Aside from curcumin, turmeric contains other compounds that also help the brain. Aromatic-turmerone, a fat-soluble component of turmeric, has been recently studied over the last few years on its ability to influence neural stem cells (NSC). NSC’s are self-renewing cells that generate neurons and glia of the nervous system of all animals during embryonic development. Some of these cells persist into adult life to help reproduce neurons throughout life.
One study conducted by German researchers found that when exposed to ar-turmerone, NSCs increased in number by as much as 80%. When supplemented in rats, they formed healthy new brain cells in the hippocampus and subventricular zone (the brain areas where new neurons are grown).
This is promising for individuals suffering from neurodegenerative diseases like stroke or Alzheimer’s, as ar-turmerone can help promote brain regeneration (the main cause for neural decline in such diseases). It is also useful that ar-turmerone helps differentiate stem cells into neurons, as this is the main process most sought after by regenerative medicine practices.
What Kind Of Turmeric Should You Consume?
Consuming a curcumin extract probably isn’t the best way to get turmeric compounds in your body. Eating the root in whole form is the best, as well as raw or lightly heated (if making a tonic). Consuming whole turmeric will ensure that your body gains all the elements it has to offer – including curcumin and ar-turmerone (and other compounds). Supplementing with whole plant foods should always be your first option, instead of individually isolated compounds.
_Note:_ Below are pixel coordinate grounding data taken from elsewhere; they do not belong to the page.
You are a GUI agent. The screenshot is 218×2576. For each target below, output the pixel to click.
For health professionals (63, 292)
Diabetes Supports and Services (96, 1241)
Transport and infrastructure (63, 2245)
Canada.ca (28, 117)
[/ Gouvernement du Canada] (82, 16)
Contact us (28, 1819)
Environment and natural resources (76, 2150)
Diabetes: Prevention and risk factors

Consuming turmeric with black pepper and coconut oil (or other healthy fat) will also improve its absorbability in the body. This recipe is one of my favourite golden milk recipes, and I highly suggest making it.
It is also important that your choose your turmeric wisely. Opting for brands that are organic and raw (such as this one here) are the best bang for your buck (and your health). When choosing the fresh root, make sure it is organic, and not conventional. Conventionally grown turmeric is sprayed with pesticides that may do more harm than good.